# The Internet’s Most Simple Explanations of Discount Rate, Present Value and Net Present Value

**What is a discount rate?**

A discount rate is an interest rate. The term “interest rate” is used when referring to a present value of money and its future growth. The term “discount rate” is used when looking at an amount of money to be received in the future and calculating its present value. The word “discount” means “to deduct an amount.” A discount rate is deducted from a future value of money to provide its present value. The below scenario clearly explains the terms “discount rate,” “present value,” and “net present value.”

**The Situation**

Bob wants to become an entrepreneur. His father, an accountant named Stan, wants Bob to first know the value of money today ― otherwise known as the present value ― and be able to calculate its future value. “Future value” refers to an amount of money that is expected to arrive at a predetermined time in the future. Stan also wants his son to be able to calculate the present value of money that is scheduled to arrive in the future. Bob will need these skills to manage his company’s finances.

**The Choice**

Bob purchased some goods for Stan that cost exactly $100. In the family room at home, Stan tells his son, “I’ve got an offer for you. I can either pay you back $100 today or I can pay you $110 one year from today. Which would you prefer?”

Bob pulls out his mobile phone, looks online and sees that a bank is offering a guaranteed 5% annual interest rate on money invested today.

Bob gets up and says, “Let me figure this out and return with an answer.”

Now it may seem as if the difference between the two offers is negligible. But Stan wants Bob to be able to make decisions like this involving leases and payment terms for products and services that may cost thousands of times more than $110.

**Present Value**

Bob knows the present value of the first offer. Clearly the present value of $100 is $100. He also knows that he can get 5% annual interest from the bank. But Bob doesn’t know the future value, the amount $100 will be valued at a year from today.

Bob knows the future value of the second offer is $110. That’s the amount he could receive a year from today. But he doesn’t know the present value of $110. He needs to know the present value of $110 calculated at a 5% discount rate to see if it is valued more or less than $100.

Bob must know the present values and future values, and use the same interest rate, or discount rate, to calculate the worth of both offers to make an apples-to-apple comparison.

**Offer One**

First, let’s look at the formula for investing $100 today with a guaranteed **interest rate** of 5% to be returned one year from today.

Here’s the one-year formula: (Present Value, which is the money Bob could receive today) x (1+the **interest rate**)

$100 x (1 + .05)

$100 x 1.05 = $105 (the future value)

The above formula shows that if Bob invests $100 today at a 5% annual interest rate, one year from today he’ll have a future value of $105. He now knows all three variables for the first equation: the present value, the future value and the interest rate.

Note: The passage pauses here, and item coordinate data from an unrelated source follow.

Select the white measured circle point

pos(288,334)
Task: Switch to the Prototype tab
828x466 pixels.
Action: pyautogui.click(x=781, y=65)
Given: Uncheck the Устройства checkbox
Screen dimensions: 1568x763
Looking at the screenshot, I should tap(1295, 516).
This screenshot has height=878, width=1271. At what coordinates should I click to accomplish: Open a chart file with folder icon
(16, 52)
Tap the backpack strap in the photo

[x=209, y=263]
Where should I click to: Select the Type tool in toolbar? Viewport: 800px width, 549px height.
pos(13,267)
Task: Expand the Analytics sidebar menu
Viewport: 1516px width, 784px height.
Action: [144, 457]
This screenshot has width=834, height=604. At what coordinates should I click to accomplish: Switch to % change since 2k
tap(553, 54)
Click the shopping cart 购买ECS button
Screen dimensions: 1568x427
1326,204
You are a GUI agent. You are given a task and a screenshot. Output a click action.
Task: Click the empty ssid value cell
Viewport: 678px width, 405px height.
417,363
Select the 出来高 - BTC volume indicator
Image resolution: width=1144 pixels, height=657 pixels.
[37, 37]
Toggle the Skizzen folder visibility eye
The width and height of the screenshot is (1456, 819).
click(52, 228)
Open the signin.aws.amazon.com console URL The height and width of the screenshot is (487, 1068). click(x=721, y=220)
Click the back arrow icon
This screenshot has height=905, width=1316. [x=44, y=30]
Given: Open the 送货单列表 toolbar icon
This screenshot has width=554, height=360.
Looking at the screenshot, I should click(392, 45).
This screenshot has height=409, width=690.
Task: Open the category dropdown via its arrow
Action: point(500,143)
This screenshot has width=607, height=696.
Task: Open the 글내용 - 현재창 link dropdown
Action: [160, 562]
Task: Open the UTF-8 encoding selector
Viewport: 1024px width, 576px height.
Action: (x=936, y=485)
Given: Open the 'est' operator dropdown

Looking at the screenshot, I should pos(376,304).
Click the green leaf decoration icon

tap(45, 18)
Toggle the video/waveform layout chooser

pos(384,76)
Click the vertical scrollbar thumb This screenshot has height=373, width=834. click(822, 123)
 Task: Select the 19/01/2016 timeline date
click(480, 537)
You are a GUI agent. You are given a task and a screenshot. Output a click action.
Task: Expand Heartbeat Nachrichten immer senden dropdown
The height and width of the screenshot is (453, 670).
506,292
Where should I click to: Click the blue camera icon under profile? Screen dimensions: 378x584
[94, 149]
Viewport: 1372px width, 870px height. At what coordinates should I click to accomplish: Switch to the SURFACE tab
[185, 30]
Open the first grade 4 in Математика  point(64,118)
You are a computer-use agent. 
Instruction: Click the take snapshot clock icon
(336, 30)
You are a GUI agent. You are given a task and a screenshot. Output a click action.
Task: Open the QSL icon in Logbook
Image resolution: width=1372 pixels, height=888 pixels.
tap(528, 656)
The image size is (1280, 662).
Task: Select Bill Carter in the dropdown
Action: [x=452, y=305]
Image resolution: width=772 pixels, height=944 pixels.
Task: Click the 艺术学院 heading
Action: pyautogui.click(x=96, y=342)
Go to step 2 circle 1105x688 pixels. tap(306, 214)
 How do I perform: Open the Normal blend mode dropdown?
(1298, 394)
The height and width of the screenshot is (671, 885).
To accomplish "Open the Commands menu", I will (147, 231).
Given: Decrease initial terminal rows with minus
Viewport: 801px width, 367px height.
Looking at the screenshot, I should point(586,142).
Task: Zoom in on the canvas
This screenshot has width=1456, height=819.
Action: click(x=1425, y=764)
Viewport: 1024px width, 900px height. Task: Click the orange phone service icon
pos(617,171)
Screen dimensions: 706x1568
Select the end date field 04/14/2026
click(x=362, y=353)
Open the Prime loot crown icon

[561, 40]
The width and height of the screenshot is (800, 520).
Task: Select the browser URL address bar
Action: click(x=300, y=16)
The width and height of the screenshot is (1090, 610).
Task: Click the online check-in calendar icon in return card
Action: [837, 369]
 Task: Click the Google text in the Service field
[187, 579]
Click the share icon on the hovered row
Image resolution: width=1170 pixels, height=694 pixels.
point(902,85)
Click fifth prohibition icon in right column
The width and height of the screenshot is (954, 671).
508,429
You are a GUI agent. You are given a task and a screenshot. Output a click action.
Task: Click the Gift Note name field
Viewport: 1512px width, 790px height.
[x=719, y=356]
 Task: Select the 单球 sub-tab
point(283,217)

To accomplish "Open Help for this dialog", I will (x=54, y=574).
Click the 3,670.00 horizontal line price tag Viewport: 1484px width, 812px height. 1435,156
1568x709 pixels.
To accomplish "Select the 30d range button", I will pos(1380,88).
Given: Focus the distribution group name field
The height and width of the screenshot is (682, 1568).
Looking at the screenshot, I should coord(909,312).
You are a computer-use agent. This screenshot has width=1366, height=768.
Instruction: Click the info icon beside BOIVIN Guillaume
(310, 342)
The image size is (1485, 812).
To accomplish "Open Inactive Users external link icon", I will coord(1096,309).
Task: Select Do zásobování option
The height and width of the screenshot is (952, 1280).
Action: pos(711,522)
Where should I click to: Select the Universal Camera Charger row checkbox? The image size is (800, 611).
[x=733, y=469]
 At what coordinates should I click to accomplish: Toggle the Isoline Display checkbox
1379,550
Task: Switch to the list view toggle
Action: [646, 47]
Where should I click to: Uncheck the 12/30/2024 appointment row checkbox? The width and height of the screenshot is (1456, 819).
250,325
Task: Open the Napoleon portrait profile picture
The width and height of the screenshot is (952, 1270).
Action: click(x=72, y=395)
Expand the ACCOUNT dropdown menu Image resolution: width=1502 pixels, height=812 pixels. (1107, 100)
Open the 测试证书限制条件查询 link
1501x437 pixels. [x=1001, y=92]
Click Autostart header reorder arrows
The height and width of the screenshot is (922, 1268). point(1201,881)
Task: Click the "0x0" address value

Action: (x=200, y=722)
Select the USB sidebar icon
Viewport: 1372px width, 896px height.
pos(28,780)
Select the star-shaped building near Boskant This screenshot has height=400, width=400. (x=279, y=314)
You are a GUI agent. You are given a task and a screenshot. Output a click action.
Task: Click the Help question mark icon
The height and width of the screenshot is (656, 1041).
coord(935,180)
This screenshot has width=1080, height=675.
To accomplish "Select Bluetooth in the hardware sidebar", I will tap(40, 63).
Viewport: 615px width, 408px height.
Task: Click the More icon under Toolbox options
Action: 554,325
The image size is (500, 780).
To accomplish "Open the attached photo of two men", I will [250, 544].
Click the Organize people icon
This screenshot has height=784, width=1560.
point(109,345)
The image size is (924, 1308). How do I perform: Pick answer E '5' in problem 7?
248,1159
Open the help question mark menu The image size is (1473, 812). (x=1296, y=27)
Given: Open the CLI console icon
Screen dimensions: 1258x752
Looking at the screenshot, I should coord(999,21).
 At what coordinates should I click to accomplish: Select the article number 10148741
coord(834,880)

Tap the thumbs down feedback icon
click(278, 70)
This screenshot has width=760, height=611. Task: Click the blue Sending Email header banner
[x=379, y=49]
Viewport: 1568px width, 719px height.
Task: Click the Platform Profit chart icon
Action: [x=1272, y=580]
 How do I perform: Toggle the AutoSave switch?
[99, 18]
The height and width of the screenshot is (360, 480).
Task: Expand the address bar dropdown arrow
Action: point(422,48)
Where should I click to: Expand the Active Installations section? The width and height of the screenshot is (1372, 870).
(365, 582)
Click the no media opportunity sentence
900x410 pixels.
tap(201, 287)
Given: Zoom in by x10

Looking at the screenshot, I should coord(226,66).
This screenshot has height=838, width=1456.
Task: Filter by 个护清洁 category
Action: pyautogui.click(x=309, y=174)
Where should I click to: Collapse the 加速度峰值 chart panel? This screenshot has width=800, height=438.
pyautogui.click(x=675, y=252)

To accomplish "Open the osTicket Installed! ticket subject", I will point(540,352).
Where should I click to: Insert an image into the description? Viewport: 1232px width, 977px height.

Present Value | Interest or Discount Rate | Future Value | |

Offer 1 | $100 | 5% | $105 |

**Offer Two**

In offer one, Bob was solving for the future value, the amount he’ll have in a year, which he now knows is $105. For offer two, Bob must solve for the present value of $110. He’s looking at a future value, $110, and going back in time to today, which means instead of adding an **interest rate**, he must deduct a **discount rate. **Bob must use the same rate he used in the first scenario to make an apples-to-apples comparison of the two offers.

In the first equation, to solve for the future value Bob multiplied to add that interest rate. Multiplication is a form of repeated addition. In this next equation to solve for the present value, he’ll divide to subtract the discount rate. Division is a form of repeated subtraction.

Here’s the one-year formula: (Future Value) divided by (1+the **discount rate**)

$110 / (1 + .05)

$110 / 1.05 = $104.76 (the present value)

Present Value | Interest or Discount Rate | Future Value | |

Offer 2 | $104.76 | 5% | $110 |

The above calculations show that receiving $110 one year from today, using a 5% discount rate, is presently valued at $104.76. If Bob wanted to reverse the calculation he just did to solve for the one-year future value of $104.76, he’d need to do the same formula that he did for the first offer.

Again, here’s the formula: (Present Value, which is the value of money in-hand today) x (1+the **interest rate**)

$104.76 x (1 + .05)

$104.76 x 1.05 = $109.99 (in other words, $110)

**The Comparison**

With the below side-by-side comparison, Bob can easily see which deal is the best.

Present Value | Interest or Discount Rate | Future Value | |

Offer 1 | $100 | 5% | $105 |

Offer 2 | $104.76 | 5% | $110 |

**The Meeting**

Bob rushes back to the family room.

“Dad,” he says, “I’ll take the $110 a year from now.”

His father replies, “Good move. There’s just one more thing I want you to know.”

**Net Present Value**

“In business you will have numerous contracts for loans, leases, products and services,” says Stan. “Each contract will have a stream of upcoming payments due, usually scheduled monthly payments. You’ll need to be able to figure out the present value for each of them. Then, for each contract, you’ll need to add all its upcoming scheduled present value payments. The sum of those present values is called the **net present value**. Each outstanding contract will have its own net present value.”